Activity: Repeat the records below exactly from the line containing "Instruction: Maximize the" to the line containing "Where should I click to: Click", taking in both of those lines. Drop the pictures.

Material for this task:

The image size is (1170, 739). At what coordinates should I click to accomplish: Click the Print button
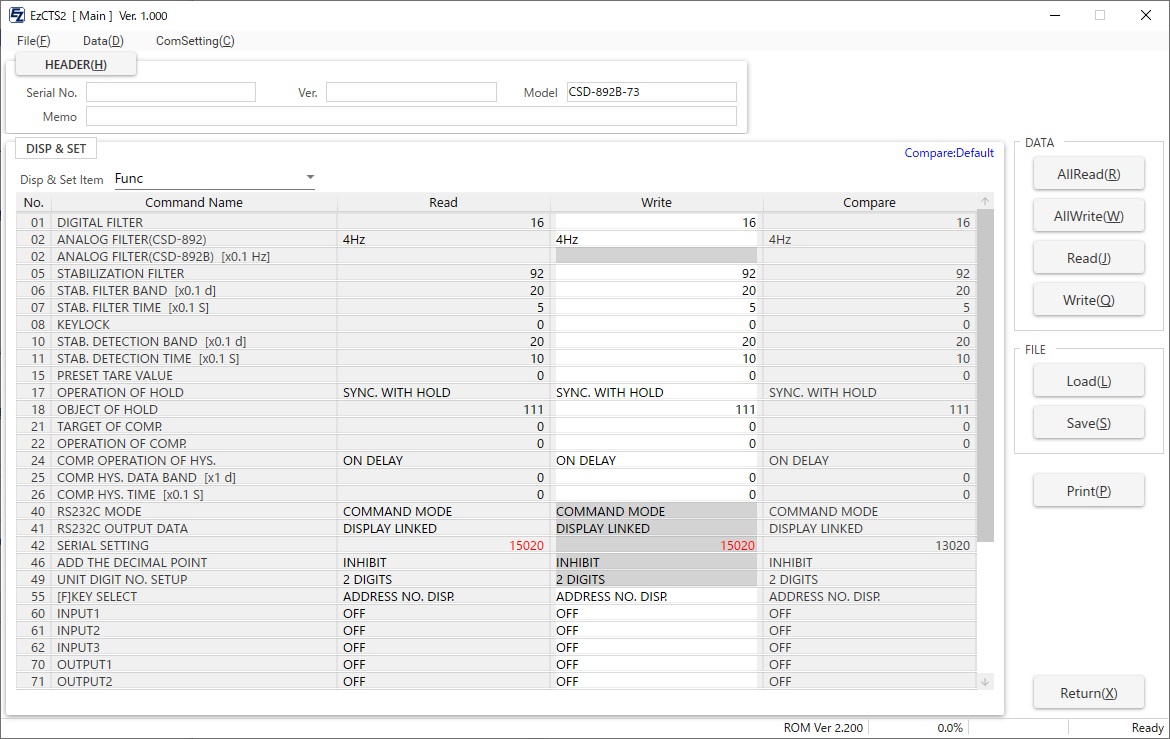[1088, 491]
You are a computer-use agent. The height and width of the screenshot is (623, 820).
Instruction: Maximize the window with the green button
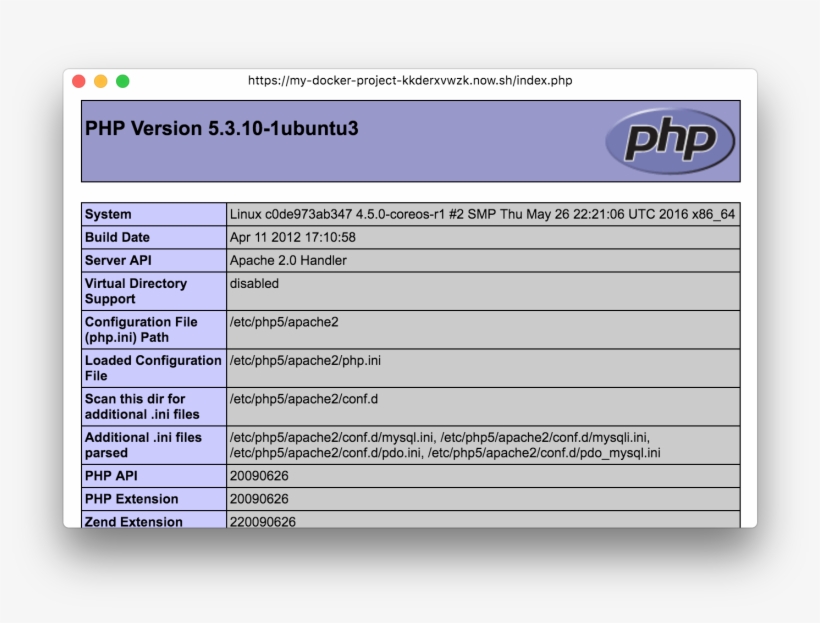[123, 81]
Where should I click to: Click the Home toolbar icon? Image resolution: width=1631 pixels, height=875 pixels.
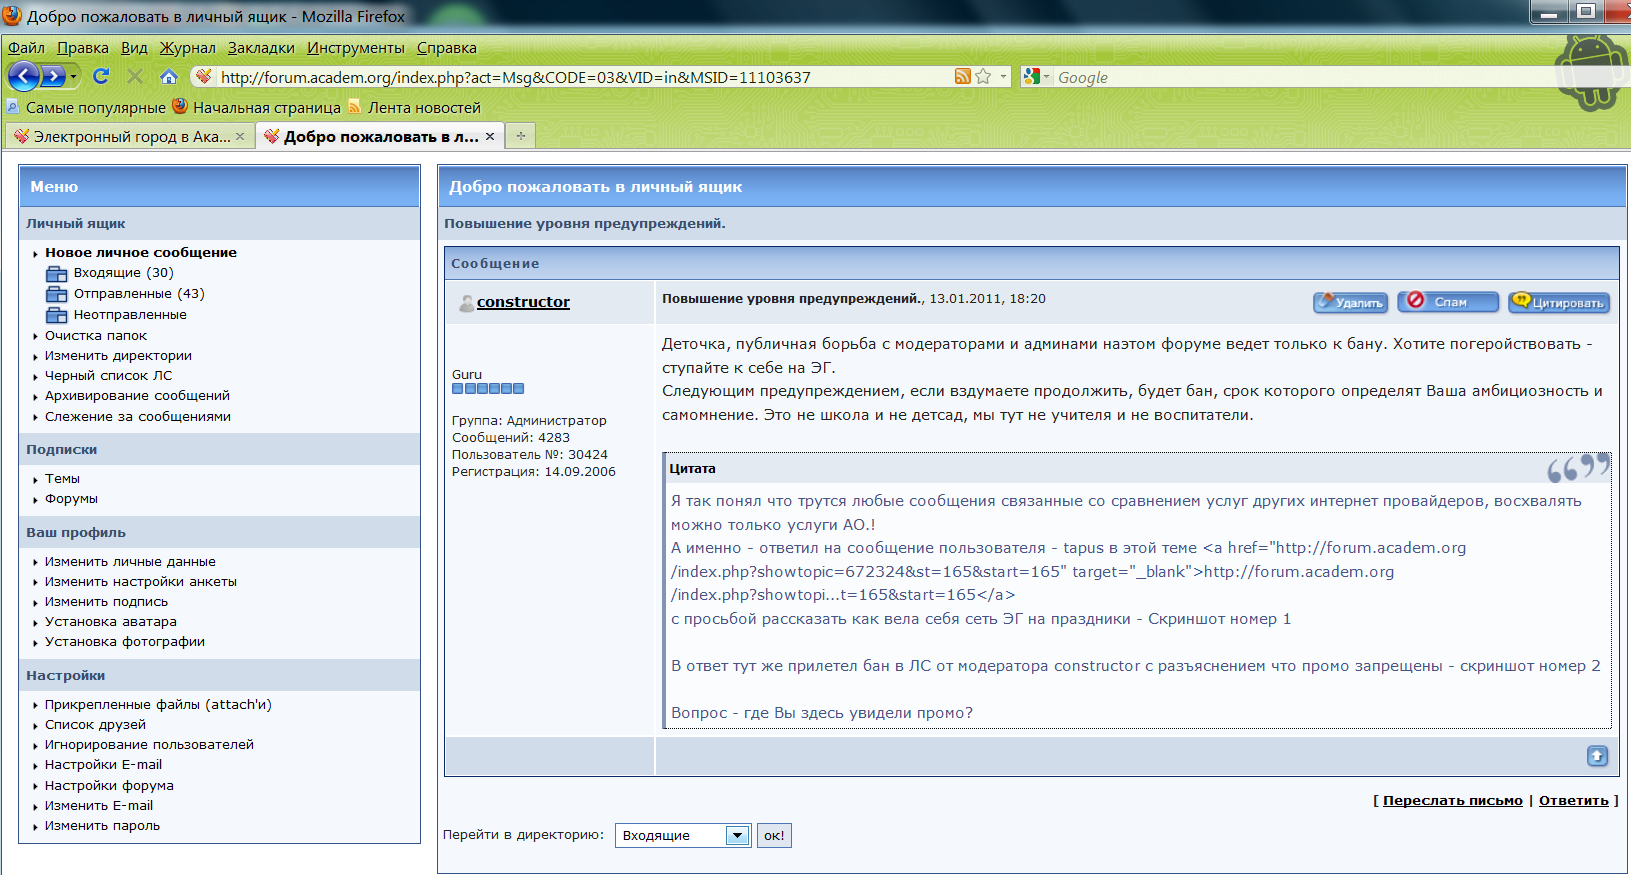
--
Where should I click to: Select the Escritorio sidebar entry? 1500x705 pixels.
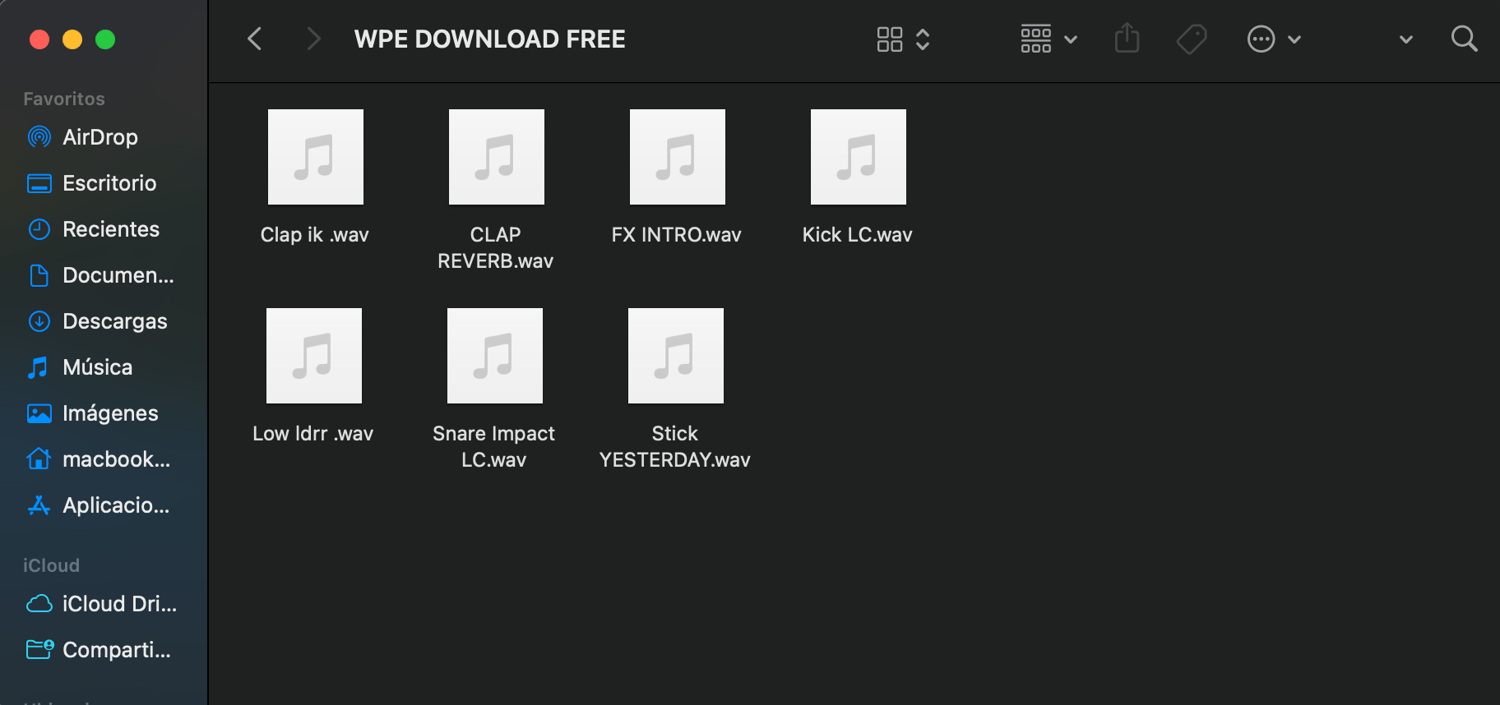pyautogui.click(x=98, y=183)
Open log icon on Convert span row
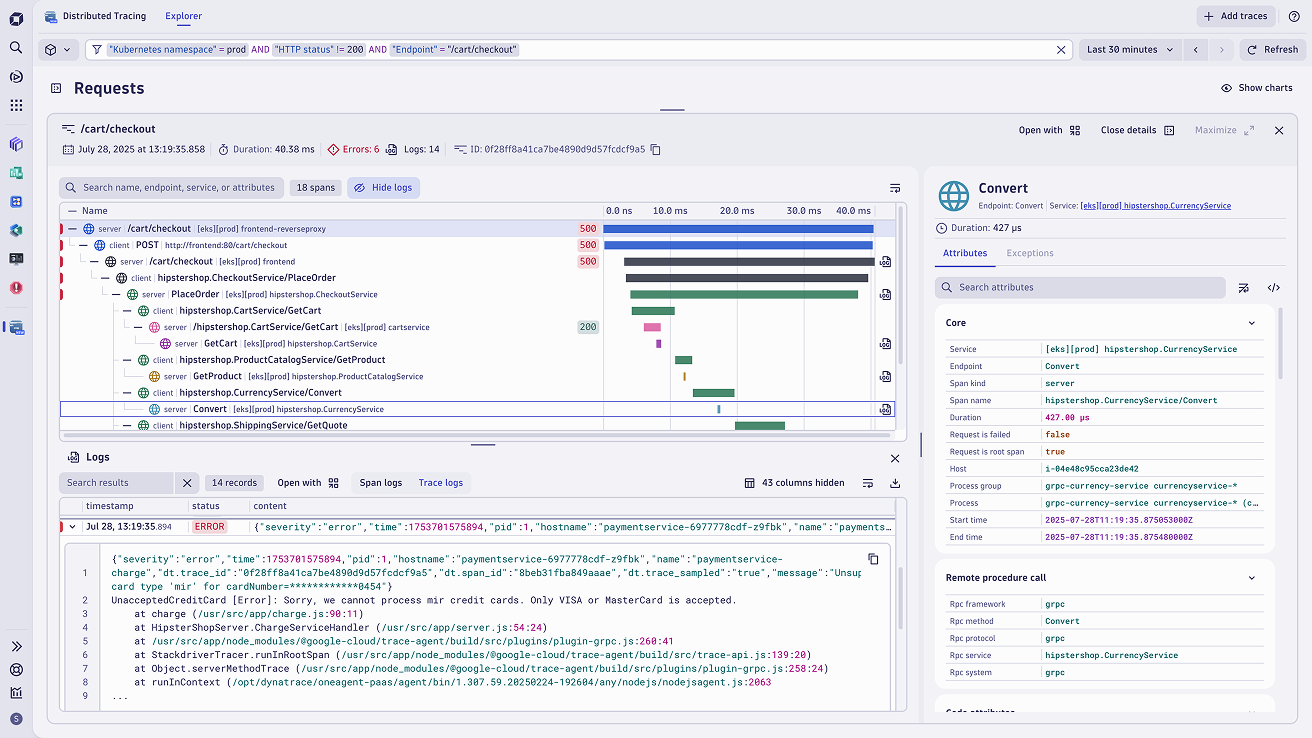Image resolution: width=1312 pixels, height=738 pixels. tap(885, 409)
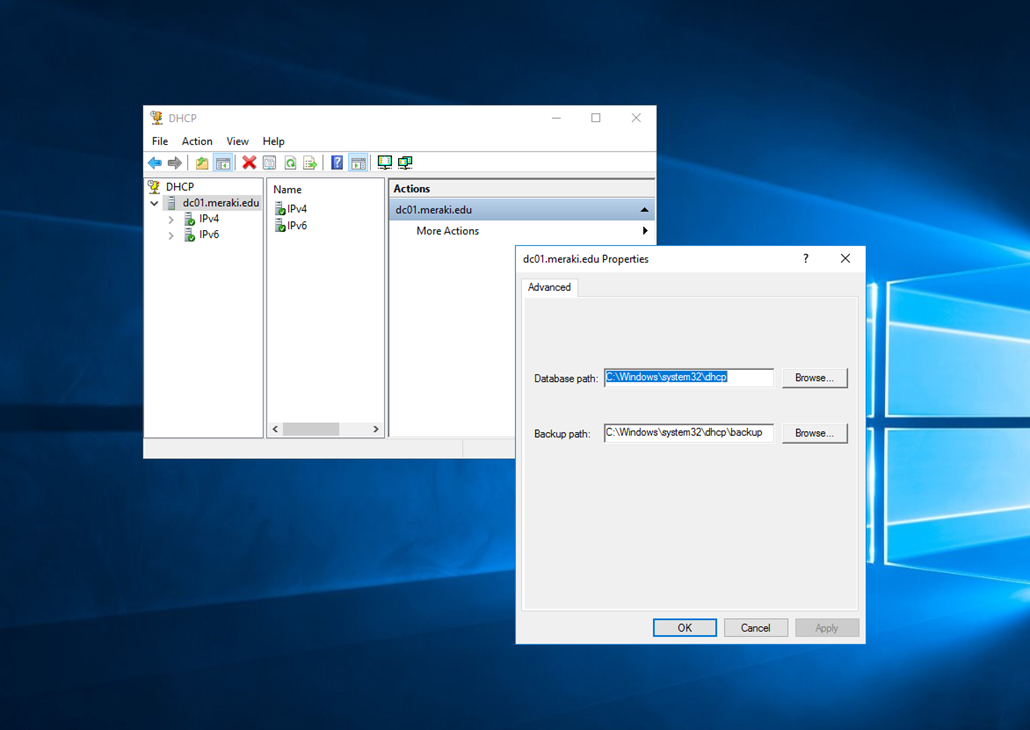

Expected answer:
Instruction: Maximize the window with the green button
[123, 81]
Where should I click to: Click the Home toolbar icon? Image resolution: width=1631 pixels, height=875 pixels.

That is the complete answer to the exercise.